2. Garis 'cinta' yang berbeda

112K 7.1K 845
                                    

A/N: Dicerita ini saya banyak belajar semua genre, termasuk teen fiction. Terakhir saya bikin tulisan anak SMA itu, waktu masih SMA dan itu sudah bertahun tahun yang lalu:D jadi ... kalau tulisan anak SMA saya nggak sehebat penulis remaja lainnya, maafkan ya:D

****

Selama dua puluh lima menit perjalanan, sejak tadi Nimas hanya sibuk mendengarkan suara Rachel Platten yang muncul dari earphone dan merasuk menuju gendang telinganya dengan volume nyaris full. Sedangkan wajahnya terus menunduk menatapi ponsel, jemarinya asyik mengetikkan beberapa pesan untuk Arsen.

Nimas: Ayah cepat pulang, ya. Nimas bakal kangen Ayah!

Arsen: Sip Tuan Putri, tapi Ayah titip Bunda ya. Ingat pesan Ayah, selalu nurut kata Bunda.

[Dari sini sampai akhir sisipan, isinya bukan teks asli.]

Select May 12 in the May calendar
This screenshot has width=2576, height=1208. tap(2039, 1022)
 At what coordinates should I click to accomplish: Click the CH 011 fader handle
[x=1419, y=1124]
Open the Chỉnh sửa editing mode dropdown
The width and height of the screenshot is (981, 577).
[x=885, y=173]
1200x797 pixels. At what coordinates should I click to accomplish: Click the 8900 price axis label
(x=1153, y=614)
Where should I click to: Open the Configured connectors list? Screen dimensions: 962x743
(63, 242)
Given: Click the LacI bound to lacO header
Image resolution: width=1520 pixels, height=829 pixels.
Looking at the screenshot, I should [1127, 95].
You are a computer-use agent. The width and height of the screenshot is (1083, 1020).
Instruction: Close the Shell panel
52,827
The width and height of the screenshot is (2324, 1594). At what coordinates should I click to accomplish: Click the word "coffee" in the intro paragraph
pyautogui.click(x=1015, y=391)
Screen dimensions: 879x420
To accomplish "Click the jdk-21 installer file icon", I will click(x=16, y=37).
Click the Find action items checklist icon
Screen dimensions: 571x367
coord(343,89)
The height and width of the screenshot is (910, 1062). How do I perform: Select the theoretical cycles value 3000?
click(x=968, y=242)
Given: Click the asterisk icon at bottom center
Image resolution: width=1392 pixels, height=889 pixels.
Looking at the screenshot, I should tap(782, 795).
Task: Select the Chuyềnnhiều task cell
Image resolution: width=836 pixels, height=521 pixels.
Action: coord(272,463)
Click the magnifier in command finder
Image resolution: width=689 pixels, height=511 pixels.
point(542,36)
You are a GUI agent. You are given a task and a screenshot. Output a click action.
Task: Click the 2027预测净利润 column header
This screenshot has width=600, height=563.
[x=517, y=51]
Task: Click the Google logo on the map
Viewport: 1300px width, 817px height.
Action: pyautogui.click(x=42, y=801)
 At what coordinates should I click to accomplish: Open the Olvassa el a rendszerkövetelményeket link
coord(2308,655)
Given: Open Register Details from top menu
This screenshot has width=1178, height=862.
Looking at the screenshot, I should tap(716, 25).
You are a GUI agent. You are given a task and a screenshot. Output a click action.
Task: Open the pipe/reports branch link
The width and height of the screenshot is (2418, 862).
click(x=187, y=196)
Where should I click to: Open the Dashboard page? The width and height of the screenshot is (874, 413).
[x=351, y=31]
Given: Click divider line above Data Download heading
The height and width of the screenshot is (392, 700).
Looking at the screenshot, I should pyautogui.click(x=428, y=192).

Nimas: Hm ... safe flight, ya, Ayah. I love you daddy! Mwah:*

Sedangkan Ayla, yang sejak tadi duduk di kursi kemudi-menatap Nimas dengan kesal. Semua yang dia ucapkan sepanjang perjalanan, ternyata tidak didengarkan oleh Nimas.

"Nimas, kamu dengerin Bunda nggak sih?" Karena jengah, Ayla langsung menarik earphone dari telinga Nimas.

Nimas menyentuh telinga kirinya-yang terasa pedih. "Iya Bunda, Nimas denger kok," ucap Nimas dengan wajah tanpa dosa.

Mobil yang dikendarai Ayla sudah berhenti tepat di depan gerbang sekolahan Nimas. Ayla menyilangkan tangan di dada sambil merubah posisi duduk, agar bisa melihat Nimas saksama. "Kalau gitu, coba ulangi apa yang Bunda bilang tadi?"

Bola mata Nimas melirik ke atas, tampak berpikir. Dan akhirnya Nimas hanya terdiam lama. Dia tidak tahu apa yang Ayla bicarakan sejak tadi, akibat mendengarkan musik dengan volume tinggi.

Nimas tahu kebiasaan buruk Ayla setiap pagi, setiap kali mengantar Nimas ke sekolah. Ayla selalu menggumel sana-sini, tiada henti. Dan kuping Nimas pasti akan terasa panas.

Menarik napas dalam-dalam hinggga dadanya mengempis, Ayla berusaha setenang mungkin dalam bersikap. Dia tidak ingin emosinya tidak terkontrol-setiap menghadapi tingkah laku Nimas. "Bunda bilang, kamu jangan pernah bolos sekolah lagi. Bunda nggak mau ada dengar kabar buruk tentang perkembangan kamu di sekolah. Mengerti? "

Nimas memutar bola mata jengkel; lalu melepas seat belt dari tubuh. "Iya, iya. Oh iya, nanti Bunda nggak perlu jemput Nimas sekolah. Karena Nimas mau kerja kelompok bareng Khanza."

Ayla mengernyit, menatap curiga. "Biar Bunda yang antar kamu ke rumahnya Khanza."

"Enggak, Bunda. Nimas bisa pergi bareng Khanza."

Ayla enggan menggubris perkataan Nimas, dia justru menatap lurus ke depan. "Bunda akan jemput kamu seperti biasa."

Nimas mendengus kesal, mulutnya mengeluarkan suara erangan. Menyerah, akhirnya Nimas ke luar dari dalam mobil dan membanting pintu kencang.

Nimas kembali mengetikkan sebuah pesan untuk Arsen.

Nimas: Bunda nyebelin!

Tak lama, pesan itu dibalas oleh Arsen.

Arsen: Kenapa lagi sayang?

Nimas: pokoknya Nimas benci sama Bunda, Bunda egois. Nggak pernah ngerti apa yang Nimas inginkan.

Arsen: ikuti aja kata Bunda, jangan ngebantah.

Nimas: Kalau Nimas kembali dilahirkan di dunia ini lagi. Nimas nggak akan mau dilahirin sama Bunda.

Sedangkan di tempat lain, Arsen memandang ponselnya dengan mata membeliak. Jantungnya terpompa cepat. Dia lebih memilih untuk tidak membalas pesan Nimas dan kembali menjejalkan ponselnya ke dalam saku celana.